Supplied text:
========================

The mobile station can be pre-tested in a factory or assembly plant with a SIM card inserted by connecting to the service provider network, activating the connection to the network, assigning a fixed IP address and operating the device in trial mode. The mobile station can be prepared for shipment by deactivating the connection to the service provider network and leaving the SIM card in the device still containing the fixed IP address. This is called shipping the device in sleeping mode. The mobile station arrives in the hands of the user and is switched on it will signal the network that it is ready for activation, identifying itself by means of the fixed IP address which has remained constantly in the SIM card in the device. The mobile station can be remotely activated and connected to the service provider network selected by the network or that which is profiled in the SIM card thus converting the device from sleeping mode to active mode. When the mobile station is remotely activated it will remain in constant contact with the network and the user via the back office function.

The mobile network site 120 comprises a server 121 (or several) for running applications, such as FTP server, Radius server, encryption/decryption, compression etc. The server also keeps track of assigned fixed IP addresses to the mobile stations, and customer information in a data base 124 as mentioned above. The site 120 also comprises a gateway or router 123 to manage the connections and data flowing between the server(s) and the service providers.

The site 120 also comprises a firewall 122 (or several) which contains the main rules of management of the server site and dictates the creation and management of private Fixed IP addresses in the Internet domain.

The server may be computer comprising processor(s), memory(ies), mass storage, internal and external interaction interfaces all arranged and operated in way well known for a skilled person.

The firewall is arranged to provide the rules of the interaction of the servers with the routers, the data base, the Internet, the VPNs and all other elements of the service provider site.

The firewall also acts as a first line of defense and security to all parts of the service provider site and the connections with the service providers.

========================

Exercise instructions:
Say whether each statement agrees with the passage on mobile station activation above: (a) the SIM card is removed from the mobile station before shipment; (b) the server keeps customer information in a data base; (c) the gateway or router dictates the creation of private fixed IP addresses. For each, answer yes or no and quote the deciding words.

Supplied material:

========================

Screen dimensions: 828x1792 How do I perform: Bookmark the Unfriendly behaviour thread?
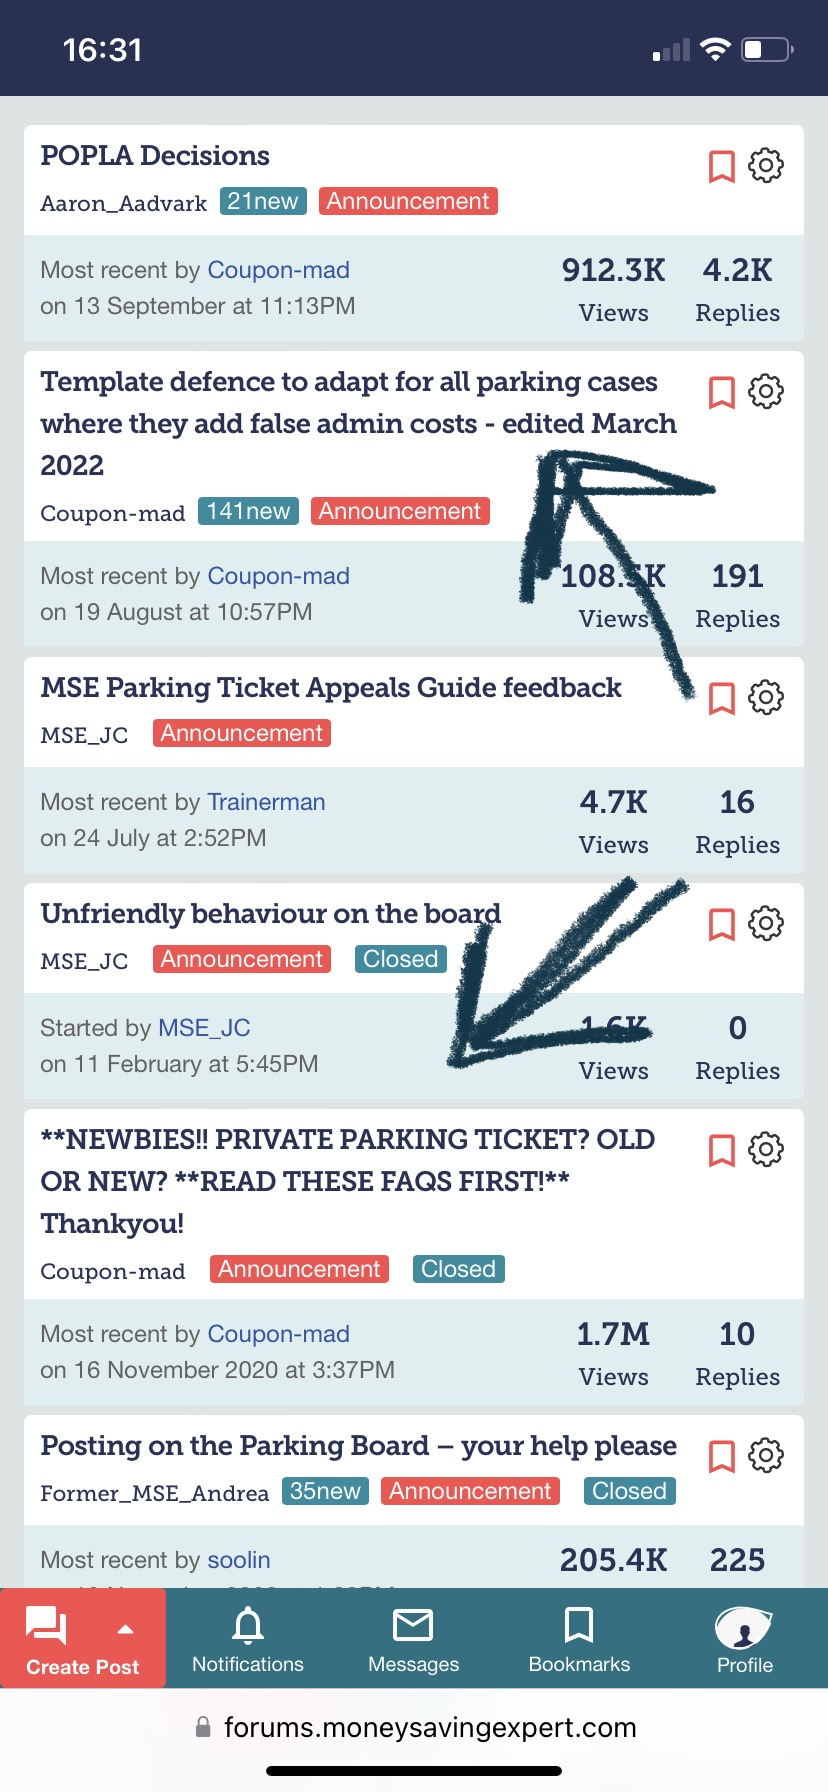721,924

========================

Solution:
(a) No: "leaving the SIM card in the device still containing the fixed IP address."
(b) Yes: "The server also keeps track of assigned fixed IP addresses to the mobile stations, and customer information in a data base 124"
(c) No: "a firewall 122 (or several) which contains the main rules of management of the server site and dictates the creation and management of private Fixed IP addresses in the Internet domain."